**TASK OBJECTIVE**
Retype the data exactly, leaving nothing out.

**SOURCE INFORMATION**
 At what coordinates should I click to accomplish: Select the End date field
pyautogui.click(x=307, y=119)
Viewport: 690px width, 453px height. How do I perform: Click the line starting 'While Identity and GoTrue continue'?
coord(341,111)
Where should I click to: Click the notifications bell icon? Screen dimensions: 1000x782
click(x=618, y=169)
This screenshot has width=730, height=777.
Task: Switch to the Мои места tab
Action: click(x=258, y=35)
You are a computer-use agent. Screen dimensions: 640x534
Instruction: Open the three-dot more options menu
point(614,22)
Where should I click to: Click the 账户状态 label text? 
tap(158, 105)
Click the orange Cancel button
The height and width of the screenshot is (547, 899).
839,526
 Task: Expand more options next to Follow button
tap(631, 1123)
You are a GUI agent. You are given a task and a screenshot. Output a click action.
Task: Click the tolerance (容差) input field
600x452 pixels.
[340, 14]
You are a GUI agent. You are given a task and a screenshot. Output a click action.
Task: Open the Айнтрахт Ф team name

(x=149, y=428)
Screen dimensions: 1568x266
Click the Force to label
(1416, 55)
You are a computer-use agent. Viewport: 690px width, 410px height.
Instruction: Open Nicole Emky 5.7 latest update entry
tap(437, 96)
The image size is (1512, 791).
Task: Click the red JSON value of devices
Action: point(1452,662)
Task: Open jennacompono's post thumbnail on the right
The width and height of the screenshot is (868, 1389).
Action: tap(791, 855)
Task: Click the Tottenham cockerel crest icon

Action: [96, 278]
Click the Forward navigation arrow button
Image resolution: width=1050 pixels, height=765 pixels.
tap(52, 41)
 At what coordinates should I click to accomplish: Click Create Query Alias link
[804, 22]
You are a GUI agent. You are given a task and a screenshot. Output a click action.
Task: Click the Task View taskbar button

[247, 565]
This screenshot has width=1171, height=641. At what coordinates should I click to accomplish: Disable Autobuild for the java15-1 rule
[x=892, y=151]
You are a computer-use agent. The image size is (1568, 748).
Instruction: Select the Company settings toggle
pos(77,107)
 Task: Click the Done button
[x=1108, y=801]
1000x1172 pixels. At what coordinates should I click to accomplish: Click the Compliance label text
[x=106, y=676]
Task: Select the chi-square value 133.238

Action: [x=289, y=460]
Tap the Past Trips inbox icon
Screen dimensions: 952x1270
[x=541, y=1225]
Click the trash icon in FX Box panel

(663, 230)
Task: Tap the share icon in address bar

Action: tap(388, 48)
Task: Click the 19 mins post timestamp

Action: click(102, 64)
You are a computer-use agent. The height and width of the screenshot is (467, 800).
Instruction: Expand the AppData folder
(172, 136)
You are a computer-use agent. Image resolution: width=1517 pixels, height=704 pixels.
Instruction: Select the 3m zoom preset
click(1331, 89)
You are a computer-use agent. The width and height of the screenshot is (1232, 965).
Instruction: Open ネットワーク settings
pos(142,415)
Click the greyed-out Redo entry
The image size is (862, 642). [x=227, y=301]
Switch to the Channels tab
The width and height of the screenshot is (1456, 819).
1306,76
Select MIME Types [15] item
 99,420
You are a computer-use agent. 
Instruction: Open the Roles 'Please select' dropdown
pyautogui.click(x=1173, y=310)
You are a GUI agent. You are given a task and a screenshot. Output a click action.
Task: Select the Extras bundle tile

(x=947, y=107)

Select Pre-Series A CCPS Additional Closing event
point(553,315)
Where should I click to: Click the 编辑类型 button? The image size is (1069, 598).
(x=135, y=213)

**EXERCISE RESULT**
 At what coordinates should I click to accomplish: Select the End date field
pyautogui.click(x=307, y=119)
Viewport: 690px width, 453px height. How do I perform: Click the line starting 'While Identity and GoTrue continue'?
coord(341,111)
Where should I click to: Click the notifications bell icon? Screen dimensions: 1000x782
click(x=618, y=169)
This screenshot has width=730, height=777.
Task: Switch to the Мои места tab
Action: click(x=258, y=35)
You are a computer-use agent. Screen dimensions: 640x534
Instruction: Open the three-dot more options menu
point(614,22)
Where should I click to: Click the 账户状态 label text? 
tap(158, 105)
Click the orange Cancel button
The height and width of the screenshot is (547, 899).
839,526
 Task: Expand more options next to Follow button
tap(631, 1123)
You are a GUI agent. You are given a task and a screenshot. Output a click action.
Task: Click the tolerance (容差) input field
600x452 pixels.
[340, 14]
You are a GUI agent. You are given a task and a screenshot. Output a click action.
Task: Open the Айнтрахт Ф team name

(x=149, y=428)
Screen dimensions: 1568x266
Click the Force to label
(1416, 55)
You are a computer-use agent. Viewport: 690px width, 410px height.
Instruction: Open Nicole Emky 5.7 latest update entry
tap(437, 96)
The image size is (1512, 791).
Task: Click the red JSON value of devices
Action: point(1452,662)
Task: Open jennacompono's post thumbnail on the right
The width and height of the screenshot is (868, 1389).
Action: tap(791, 855)
Task: Click the Tottenham cockerel crest icon

Action: [96, 278]
Click the Forward navigation arrow button
Image resolution: width=1050 pixels, height=765 pixels.
tap(52, 41)
 At what coordinates should I click to accomplish: Click Create Query Alias link
[804, 22]
You are a GUI agent. You are given a task and a screenshot. Output a click action.
Task: Click the Task View taskbar button

[247, 565]
This screenshot has width=1171, height=641. At what coordinates should I click to accomplish: Disable Autobuild for the java15-1 rule
[x=892, y=151]
You are a computer-use agent. The image size is (1568, 748).
Instruction: Select the Company settings toggle
pos(77,107)
 Task: Click the Done button
[x=1108, y=801]
1000x1172 pixels. At what coordinates should I click to accomplish: Click the Compliance label text
[x=106, y=676]
Task: Select the chi-square value 133.238

Action: [x=289, y=460]
Tap the Past Trips inbox icon
Screen dimensions: 952x1270
[x=541, y=1225]
Click the trash icon in FX Box panel

(663, 230)
Task: Tap the share icon in address bar

Action: tap(388, 48)
Task: Click the 19 mins post timestamp

Action: click(102, 64)
You are a computer-use agent. The height and width of the screenshot is (467, 800).
Instruction: Expand the AppData folder
(172, 136)
You are a computer-use agent. Image resolution: width=1517 pixels, height=704 pixels.
Instruction: Select the 3m zoom preset
click(1331, 89)
You are a computer-use agent. The width and height of the screenshot is (1232, 965).
Instruction: Open ネットワーク settings
pos(142,415)
Click the greyed-out Redo entry
The image size is (862, 642). [x=227, y=301]
Switch to the Channels tab
The width and height of the screenshot is (1456, 819).
1306,76
Select MIME Types [15] item
 99,420
You are a computer-use agent. 
Instruction: Open the Roles 'Please select' dropdown
pyautogui.click(x=1173, y=310)
You are a GUI agent. You are given a task and a screenshot. Output a click action.
Task: Select the Extras bundle tile

(x=947, y=107)

Select Pre-Series A CCPS Additional Closing event
point(553,315)
Where should I click to: Click the 编辑类型 button? The image size is (1069, 598).
(x=135, y=213)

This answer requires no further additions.